### [REQUIRED ACTION]
Select every line below containing the word "computer".

BEGIN MATERIAL SHOWN

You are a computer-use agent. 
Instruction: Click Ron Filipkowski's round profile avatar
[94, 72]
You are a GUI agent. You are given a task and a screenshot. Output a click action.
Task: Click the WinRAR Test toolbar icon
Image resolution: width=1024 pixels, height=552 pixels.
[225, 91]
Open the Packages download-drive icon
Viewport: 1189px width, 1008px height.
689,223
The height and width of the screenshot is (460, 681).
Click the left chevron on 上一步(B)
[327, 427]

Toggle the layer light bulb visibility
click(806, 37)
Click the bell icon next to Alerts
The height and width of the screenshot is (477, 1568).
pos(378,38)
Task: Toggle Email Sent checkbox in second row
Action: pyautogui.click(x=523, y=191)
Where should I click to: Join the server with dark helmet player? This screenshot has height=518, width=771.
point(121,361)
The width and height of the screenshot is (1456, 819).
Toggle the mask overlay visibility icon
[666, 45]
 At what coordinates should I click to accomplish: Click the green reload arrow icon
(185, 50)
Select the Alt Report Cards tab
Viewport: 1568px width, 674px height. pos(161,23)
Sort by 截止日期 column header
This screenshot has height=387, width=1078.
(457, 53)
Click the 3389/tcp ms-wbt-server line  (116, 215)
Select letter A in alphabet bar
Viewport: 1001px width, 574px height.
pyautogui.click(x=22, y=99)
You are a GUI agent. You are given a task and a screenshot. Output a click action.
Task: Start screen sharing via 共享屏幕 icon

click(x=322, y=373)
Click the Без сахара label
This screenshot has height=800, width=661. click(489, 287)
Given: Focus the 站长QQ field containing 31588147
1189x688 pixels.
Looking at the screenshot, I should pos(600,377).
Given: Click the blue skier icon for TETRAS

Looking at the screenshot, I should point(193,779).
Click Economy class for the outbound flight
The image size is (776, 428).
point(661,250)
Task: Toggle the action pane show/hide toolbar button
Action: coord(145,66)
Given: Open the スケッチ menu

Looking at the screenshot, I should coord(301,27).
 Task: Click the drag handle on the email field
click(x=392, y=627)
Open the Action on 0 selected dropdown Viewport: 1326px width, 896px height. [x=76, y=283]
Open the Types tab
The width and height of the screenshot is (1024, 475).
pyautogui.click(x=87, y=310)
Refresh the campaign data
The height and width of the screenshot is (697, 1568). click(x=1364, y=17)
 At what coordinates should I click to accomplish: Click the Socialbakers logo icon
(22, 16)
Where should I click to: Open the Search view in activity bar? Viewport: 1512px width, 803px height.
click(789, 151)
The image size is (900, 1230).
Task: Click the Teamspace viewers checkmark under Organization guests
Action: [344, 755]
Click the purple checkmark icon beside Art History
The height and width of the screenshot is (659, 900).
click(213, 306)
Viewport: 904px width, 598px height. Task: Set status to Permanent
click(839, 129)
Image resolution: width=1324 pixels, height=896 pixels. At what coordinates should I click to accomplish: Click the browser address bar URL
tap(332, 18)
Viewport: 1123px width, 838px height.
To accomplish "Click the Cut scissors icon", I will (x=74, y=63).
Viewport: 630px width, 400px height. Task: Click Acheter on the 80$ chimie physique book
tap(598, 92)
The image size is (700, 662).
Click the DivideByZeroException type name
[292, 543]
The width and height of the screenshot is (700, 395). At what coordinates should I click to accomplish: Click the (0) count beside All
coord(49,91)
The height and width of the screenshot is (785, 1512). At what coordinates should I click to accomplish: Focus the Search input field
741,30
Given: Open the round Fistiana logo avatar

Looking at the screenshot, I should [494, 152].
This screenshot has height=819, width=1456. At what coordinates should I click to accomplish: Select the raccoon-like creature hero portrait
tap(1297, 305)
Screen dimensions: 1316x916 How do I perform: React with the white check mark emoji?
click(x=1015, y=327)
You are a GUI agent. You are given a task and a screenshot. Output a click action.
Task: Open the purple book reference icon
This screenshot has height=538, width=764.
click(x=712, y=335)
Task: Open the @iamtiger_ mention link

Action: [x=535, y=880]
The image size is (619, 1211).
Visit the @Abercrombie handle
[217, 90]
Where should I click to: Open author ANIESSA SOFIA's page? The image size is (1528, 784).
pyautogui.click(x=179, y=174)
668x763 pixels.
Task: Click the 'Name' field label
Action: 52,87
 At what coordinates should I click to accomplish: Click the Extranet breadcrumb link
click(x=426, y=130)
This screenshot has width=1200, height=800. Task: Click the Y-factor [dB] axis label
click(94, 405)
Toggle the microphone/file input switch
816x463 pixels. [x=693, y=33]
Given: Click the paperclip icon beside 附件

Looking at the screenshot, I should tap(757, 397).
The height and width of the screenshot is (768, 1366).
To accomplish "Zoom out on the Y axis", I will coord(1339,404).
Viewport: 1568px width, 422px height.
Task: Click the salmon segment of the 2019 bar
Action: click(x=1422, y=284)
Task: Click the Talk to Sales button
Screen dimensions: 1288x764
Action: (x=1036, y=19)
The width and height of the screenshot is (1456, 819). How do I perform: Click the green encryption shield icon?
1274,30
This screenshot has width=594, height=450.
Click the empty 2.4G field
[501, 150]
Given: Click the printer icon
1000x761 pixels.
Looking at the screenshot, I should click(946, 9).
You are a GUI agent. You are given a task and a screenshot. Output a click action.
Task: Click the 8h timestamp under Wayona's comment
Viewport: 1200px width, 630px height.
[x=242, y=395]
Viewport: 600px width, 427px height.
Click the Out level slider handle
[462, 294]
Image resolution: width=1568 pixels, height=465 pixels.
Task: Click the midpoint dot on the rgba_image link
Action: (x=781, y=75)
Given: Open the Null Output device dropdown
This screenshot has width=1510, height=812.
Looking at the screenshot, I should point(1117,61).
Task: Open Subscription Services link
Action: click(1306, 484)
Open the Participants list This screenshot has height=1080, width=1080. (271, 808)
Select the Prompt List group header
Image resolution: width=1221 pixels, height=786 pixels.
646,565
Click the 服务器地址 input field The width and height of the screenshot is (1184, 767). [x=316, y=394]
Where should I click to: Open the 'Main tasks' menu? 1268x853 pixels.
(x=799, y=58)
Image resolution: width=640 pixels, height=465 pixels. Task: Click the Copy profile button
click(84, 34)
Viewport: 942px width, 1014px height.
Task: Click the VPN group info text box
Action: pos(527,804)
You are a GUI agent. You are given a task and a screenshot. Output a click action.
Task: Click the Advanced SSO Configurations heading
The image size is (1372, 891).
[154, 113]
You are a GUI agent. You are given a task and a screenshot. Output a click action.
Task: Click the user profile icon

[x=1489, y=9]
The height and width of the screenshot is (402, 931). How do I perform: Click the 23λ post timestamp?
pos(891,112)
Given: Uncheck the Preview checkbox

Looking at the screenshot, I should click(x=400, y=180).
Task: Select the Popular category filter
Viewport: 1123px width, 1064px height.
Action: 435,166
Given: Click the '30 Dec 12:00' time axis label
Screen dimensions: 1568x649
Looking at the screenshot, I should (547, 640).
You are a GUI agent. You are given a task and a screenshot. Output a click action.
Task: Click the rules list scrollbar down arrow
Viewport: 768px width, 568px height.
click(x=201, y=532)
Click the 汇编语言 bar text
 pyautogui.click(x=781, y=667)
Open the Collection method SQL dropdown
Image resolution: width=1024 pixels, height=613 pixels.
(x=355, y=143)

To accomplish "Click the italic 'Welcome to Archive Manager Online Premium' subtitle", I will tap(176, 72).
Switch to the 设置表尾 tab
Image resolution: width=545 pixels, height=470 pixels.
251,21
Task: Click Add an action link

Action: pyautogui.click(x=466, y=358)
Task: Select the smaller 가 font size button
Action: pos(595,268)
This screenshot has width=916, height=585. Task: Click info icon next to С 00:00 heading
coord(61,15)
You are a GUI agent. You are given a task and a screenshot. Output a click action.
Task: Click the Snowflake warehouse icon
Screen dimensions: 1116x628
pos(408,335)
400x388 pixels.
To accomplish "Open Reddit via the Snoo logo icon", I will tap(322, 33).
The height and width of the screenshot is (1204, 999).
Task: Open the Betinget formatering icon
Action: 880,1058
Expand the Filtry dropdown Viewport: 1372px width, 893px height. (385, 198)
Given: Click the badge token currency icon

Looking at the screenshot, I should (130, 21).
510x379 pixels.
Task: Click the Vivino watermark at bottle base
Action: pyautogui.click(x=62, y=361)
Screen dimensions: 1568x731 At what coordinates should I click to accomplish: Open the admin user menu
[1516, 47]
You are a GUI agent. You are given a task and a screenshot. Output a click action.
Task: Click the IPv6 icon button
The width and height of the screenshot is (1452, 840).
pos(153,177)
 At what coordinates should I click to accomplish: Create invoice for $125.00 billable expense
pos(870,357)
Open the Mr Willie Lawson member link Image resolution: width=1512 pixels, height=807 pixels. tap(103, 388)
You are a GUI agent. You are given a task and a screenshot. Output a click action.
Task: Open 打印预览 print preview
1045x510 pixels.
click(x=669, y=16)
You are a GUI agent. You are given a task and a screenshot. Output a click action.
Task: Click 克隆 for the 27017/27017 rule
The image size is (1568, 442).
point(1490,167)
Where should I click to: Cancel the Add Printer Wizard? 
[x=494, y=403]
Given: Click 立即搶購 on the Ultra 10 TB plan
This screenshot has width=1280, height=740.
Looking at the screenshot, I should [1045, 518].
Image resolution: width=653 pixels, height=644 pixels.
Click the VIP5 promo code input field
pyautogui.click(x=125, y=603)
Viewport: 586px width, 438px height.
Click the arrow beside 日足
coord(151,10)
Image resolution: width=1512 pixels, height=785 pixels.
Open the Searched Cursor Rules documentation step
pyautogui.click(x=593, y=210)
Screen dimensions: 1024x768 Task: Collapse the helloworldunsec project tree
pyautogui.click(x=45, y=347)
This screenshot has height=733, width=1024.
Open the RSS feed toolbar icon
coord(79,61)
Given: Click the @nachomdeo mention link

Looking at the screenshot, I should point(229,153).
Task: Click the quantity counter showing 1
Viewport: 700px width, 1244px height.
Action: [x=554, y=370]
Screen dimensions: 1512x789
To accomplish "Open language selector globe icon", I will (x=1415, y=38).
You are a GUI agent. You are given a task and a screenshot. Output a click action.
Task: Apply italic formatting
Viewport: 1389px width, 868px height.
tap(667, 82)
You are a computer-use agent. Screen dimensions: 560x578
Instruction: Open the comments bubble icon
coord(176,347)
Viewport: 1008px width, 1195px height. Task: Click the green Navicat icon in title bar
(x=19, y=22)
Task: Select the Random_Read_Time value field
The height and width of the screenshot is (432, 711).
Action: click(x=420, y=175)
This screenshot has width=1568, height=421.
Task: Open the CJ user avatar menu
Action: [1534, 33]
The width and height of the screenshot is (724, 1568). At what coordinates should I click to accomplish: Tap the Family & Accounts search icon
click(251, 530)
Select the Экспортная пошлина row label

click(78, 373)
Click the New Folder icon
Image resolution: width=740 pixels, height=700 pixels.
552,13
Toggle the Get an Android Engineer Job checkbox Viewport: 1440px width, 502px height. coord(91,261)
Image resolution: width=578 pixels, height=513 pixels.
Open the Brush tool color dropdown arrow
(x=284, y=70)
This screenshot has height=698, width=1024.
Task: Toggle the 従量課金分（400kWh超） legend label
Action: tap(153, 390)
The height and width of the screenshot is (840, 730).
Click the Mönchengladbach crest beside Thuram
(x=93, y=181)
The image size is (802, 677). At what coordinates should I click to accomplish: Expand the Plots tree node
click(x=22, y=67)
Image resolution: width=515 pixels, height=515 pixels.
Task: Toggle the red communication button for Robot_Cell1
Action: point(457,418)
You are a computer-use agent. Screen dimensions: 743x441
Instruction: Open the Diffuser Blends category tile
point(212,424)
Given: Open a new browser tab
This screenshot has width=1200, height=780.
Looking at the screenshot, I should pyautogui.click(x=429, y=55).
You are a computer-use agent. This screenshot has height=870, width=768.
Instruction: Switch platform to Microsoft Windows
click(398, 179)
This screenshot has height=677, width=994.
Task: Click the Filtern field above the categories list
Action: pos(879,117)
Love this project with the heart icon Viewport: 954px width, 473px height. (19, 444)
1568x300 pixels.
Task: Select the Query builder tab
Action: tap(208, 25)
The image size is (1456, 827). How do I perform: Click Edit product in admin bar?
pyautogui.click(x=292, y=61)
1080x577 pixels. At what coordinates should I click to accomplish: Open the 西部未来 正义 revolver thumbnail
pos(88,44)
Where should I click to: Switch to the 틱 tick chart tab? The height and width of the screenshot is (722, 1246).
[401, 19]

END MATERIAL SHOWN

### [REPLY TO THE TASK]
You are a computer-use agent. 
You are a computer-use agent. Screen dimensions: 560x578
You are a computer-use agent. Screen dimensions: 743x441
You are a computer-use agent. This screenshot has height=870, width=768.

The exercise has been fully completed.